Gaytan Soto et al v. Swift Transportation Services, LLC et al
ORDER granting in part and denying in part 66 Motion to Compel(Written Opinion). The Court grants the motion with respect to the plaintiffs' request for early adjuster scene investigation information and denies the motion with respect to the plaintiffs' request for fees. Signed by Magistrate Judge Katherine M. Menendez on 4/13/2018. (AHR)
UNITED STATES DISTRICT COURT
DISTRICT OF MINNESOTA
Ricardo Gaytan Soto and
Marisol Gaytan Soto,
Case No. 0:17-cv-124-JRT-KMM
Swift Transportation Services, LLC, and
Brian E. Wojtalewicz, Wojtalewicz Law Firm, Ltd., PO Box 123, Appleton, MN,
56208, counsel for plaintiffs
Brian A. Wood, Matthew D. Sloneker, Michael Thomas Burke, Lind Jensen Sullivan
& Peterson, PA, 901 Marquette Ave. S., Suite 1300, Minneapolis, MN, 55402, counsel
This matter is before the Court on the plaintiffs’ Motion to Compel
Surreptitious Surveillance and Early Adjuster Scene Investigation Information. ECF
No. 66. Plaintiffs Ricardo and Marisol Gaytan Soto (“the Gaytan Sotos”) submitted a
memorandum and two declarations in support of their motion. Mem. in Supp., ECF
No. 68; Second Wojtalewicz Decl., ECF No. 69; R. Gaytan Soto Decl., ECF No. 70.
Defendants Swift Transportation Services, LLC and Anthony Shealey (collectively,
“Swift”) filed a memorandum and an affidavit in opposition to the motion. Mem. in
Opp., ECF No. 78; Burke Aff., ECF No. 80.

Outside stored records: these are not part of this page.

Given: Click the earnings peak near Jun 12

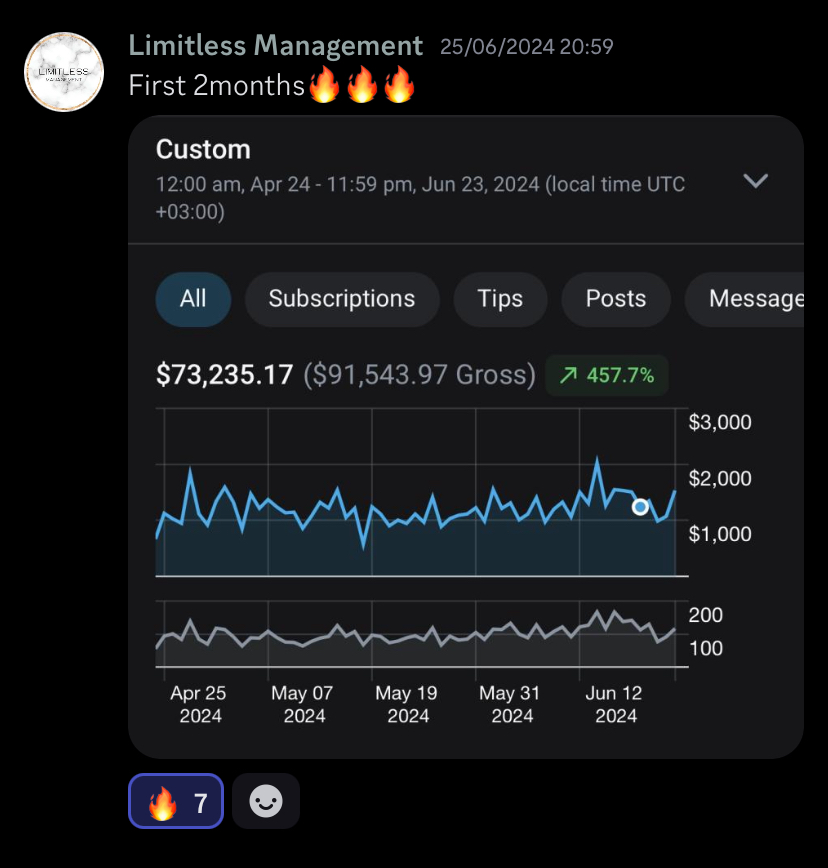Looking at the screenshot, I should pos(597,459).
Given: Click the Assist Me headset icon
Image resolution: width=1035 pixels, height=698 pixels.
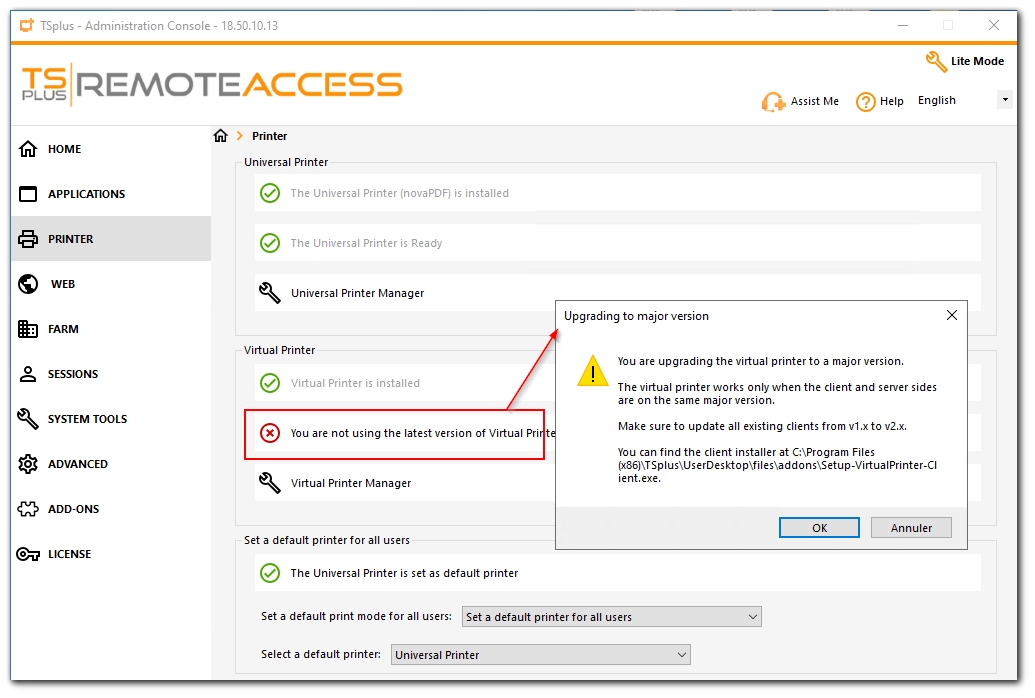Looking at the screenshot, I should pyautogui.click(x=772, y=102).
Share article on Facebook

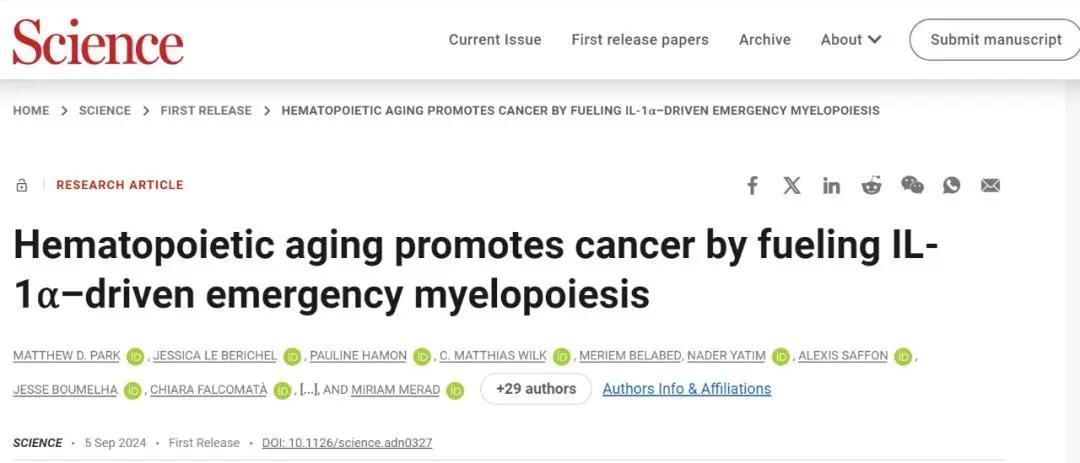753,185
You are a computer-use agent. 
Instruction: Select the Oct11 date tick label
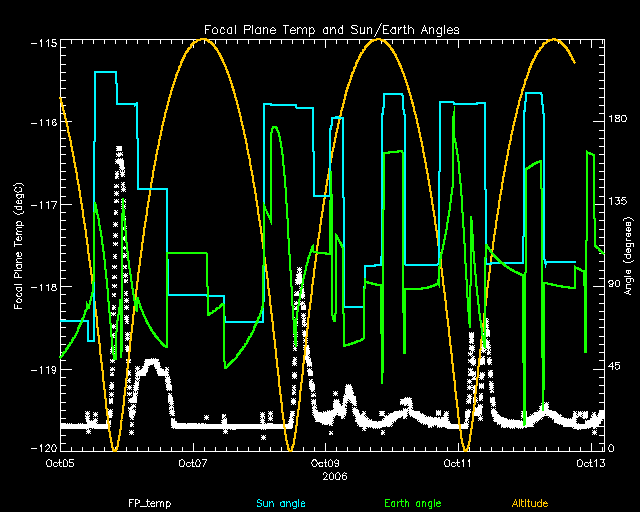(x=456, y=464)
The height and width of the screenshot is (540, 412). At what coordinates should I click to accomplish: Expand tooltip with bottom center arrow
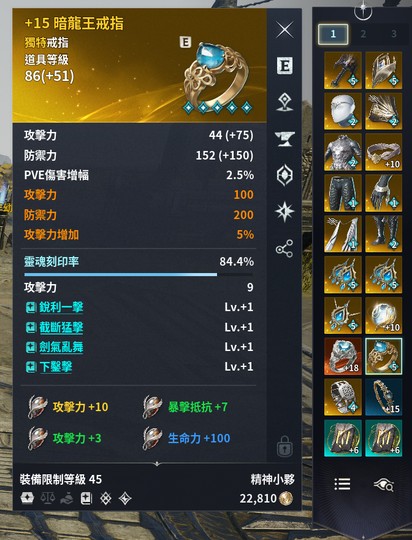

The Court ruled on the motion with respect to the surveillance information,
but deferred ruling as to the scene investigation information. Ord., ECF No. 81. The
Court ordered Swift to supplement the record to establish whether the scene
investigation information was prepared in the regular course of business or for
purposes of litigation. Id. at 4. The parties submitted letters in response to the
Court’s order, and the Court now considers the remainder of the motion.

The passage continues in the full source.